1Matthew "Vaniver" Gray
Valid point. This also seems right. Like, my understanding of what's going on here is we have: * 'central' consequence-desirability-maximizers, where there's a simple utility function that they're trying to maximize according to the VNM axioms * 'general' consequence-desirability-maximizers, where there's a complicated utility function that they're trying to maximize, which is selected because it imitates some other behavior The first is a narrow class, and depending on how strict you are with 'maximize', quite possibly no physically real agents will fall into it. The second is a universal class, which instantiates the 'trivial claim' that everything is utility maximization.
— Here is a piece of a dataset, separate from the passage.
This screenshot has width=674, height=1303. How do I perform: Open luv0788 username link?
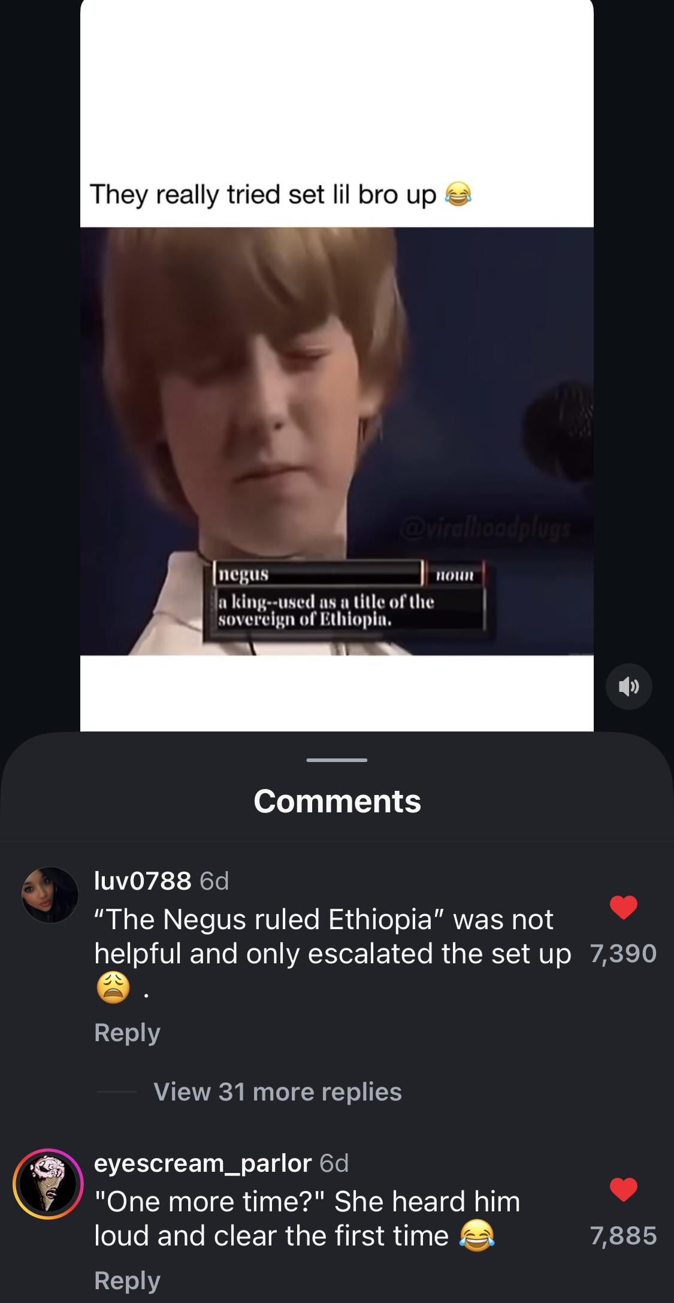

Put another way, the first is what happens if you hold utility fixed / keep utility simple, and then examine what behavior follows; the second is what happens if you hold behavior fixed / keep behavior simple, and then examine what utility follows. Distance from the first is what I mean by "the further a robot's behavior is from optimal"; I want to say that I should have said something like "VNM-optimal" but actually I think it needs to be closer to "simple utility VNM-optimal."  I think you're basically right in calling out a bait-and-switch that sometimes happens, where anyone who wants to talk about the universality of expected utility maximization in the trivial 'general' sense can't get it to do any work, because it should all add up to normality, and in normality there's a meaningful distinction between people who sort of pursue fuzzy goals and ruthless utility maximizers.